Type II diabetes mellitus (most often referred to as type II diabetes) is a disease in which your pancreas does not produce enough insulin (a hormone that helps our body maintain healthy blood sugar levels), or your body does not properly use the insulin it makes. As a result, glucose (sugar) builds up in your blood instead of being used for energy. ‘Blood sugar’ and ‘blood glucose’ are often used interchangeably.
Your body gets glucose from foods that contain carbohydrates (we’ll refer to these as carbs for this post), such as bread, potatoes, rice, pasta, milk and fruit. Your body breaks down these carbs into glucose. To use this glucose, your body needs insulin.
If left untreated or improperly managed, diabetes can result in a variety of complications, including heart attack, stroke, kidney failure, blindness, problems with erection (impotence) and amputation.
What Causes Type II Diabetes?
In a healthy person, the pancreas (an organ behind the stomach) releases insulin to help the body store and use the sugar from the food you eat. Diabetes happens when one or more of the following occurs:
• When the pancreas does not produce any insulin.
• When the pancreas produces very little insulin.
• When the body does not respond appropriately to insulin, a condition called “insulin resistance.”
Unlike people with type 1 diabetes, people with type 2 diabetes produce insulin; however, the insulin their pancreas secretes is either not enough or the body is unable to recognize the insulin and use it properly (insulin resistance).
When there isn’t enough insulin or the insulin is not used as it should be, glucose (sugar) can’t get into the body’s cells and builds up in the bloodstream instead. When glucose builds up in the blood instead of going into cells, it causes damage in multiple areas of the body. Also, since cells aren’t getting the glucose they need, they can’t function properly.
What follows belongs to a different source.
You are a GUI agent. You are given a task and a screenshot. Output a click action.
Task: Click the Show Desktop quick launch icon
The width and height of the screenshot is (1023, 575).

To understand why insulin is important, it helps to know more about how the body uses food for energy. Your body is made up of millions of cells. To make energy, these cells need food in a very simple form.
When you eat or drink, much of the food is broken down into a simple sugar called “glucose.” Then, glucose is transported through the bloodstream to these cells where it can be used to provide the energy the body needs for daily activities.
While not everyone with type 2 diabetes is overweight, obesity and lack of physical activity/a sedentary lifestyle are two of the most common causes of this form of diabetes.
Type II Diabetes Is Also Believed to Have a Strong Genetic Link, Meaning That It Tends to Run in Families
Other type II diabetes risk factors include the following:
• High blood pressure
• High blood triglyceride (fat) levels
• Gestational diabetes or giving birth to a baby weighing more than 9 pounds
• A diet that contains a high amount of refined sugars and carbs
• High alcohol intake
• Ethnicity: Certain groups, such as African Americans, Native Americans, Hispanic Americans, and Asian Americans, have a greater risk of developing type II diabetes.
• Aging: The risk of developing type II diabetes begins to rise significantly at about age 45, and rises considerably after age 65.
With a proper diabetes diet and healthy lifestyle habits, along with diabetes medication, if necessary, you can manage type II diabetes just like you manage other areas of your life
What Are Healthy Blood Sugar Levels for People With Diabetes?
If you have diabetes, you should try to keep your blood glucose (sugar) as close to the target range as possible. This will help to delay or prevent complications of diabetes.
The following are the typical target ranges for those with diabetes:
Fasting blood glucose/ blood glucose before meals (mmol/L) – 6.0 to 8.0
Blood glucose two hours after eating (mmol/L) – 6.0 to 10.0
Risk of hypoglycemia (low blood sugar) (mmol/L) – Less than 4.0
While these are the typical ranges, it is important to work with your doctor in an individualised fashion.
Type 2 diabetes is managed through physical activity and meal planning and may require medications and/or insulin to assist your body in controlling blood glucose more effectively.
If you are unable to keep your blood sugars within the target ranges, your doctor will typically prescribe medications to help keep blood sugar levels in check.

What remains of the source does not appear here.